- Work instructions -
Copy out, verbatim, the stretch of records from the line containing "Task: Click the 请输入学生姓名 input field" through the line containing "Action: [382, 139]", both included.

- Entries -
________________

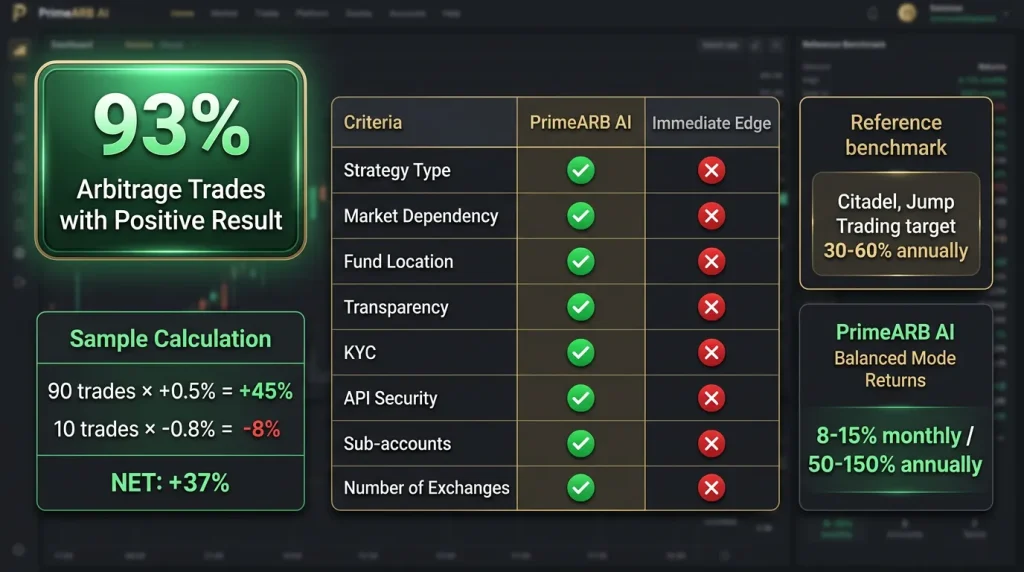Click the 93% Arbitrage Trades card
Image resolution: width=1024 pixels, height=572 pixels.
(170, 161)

________________

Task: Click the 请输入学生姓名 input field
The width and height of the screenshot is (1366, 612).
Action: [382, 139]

________________

- Answer to the problem -
Task: Click the 请输入学生姓名 input field
The width and height of the screenshot is (1366, 612).
Action: [382, 139]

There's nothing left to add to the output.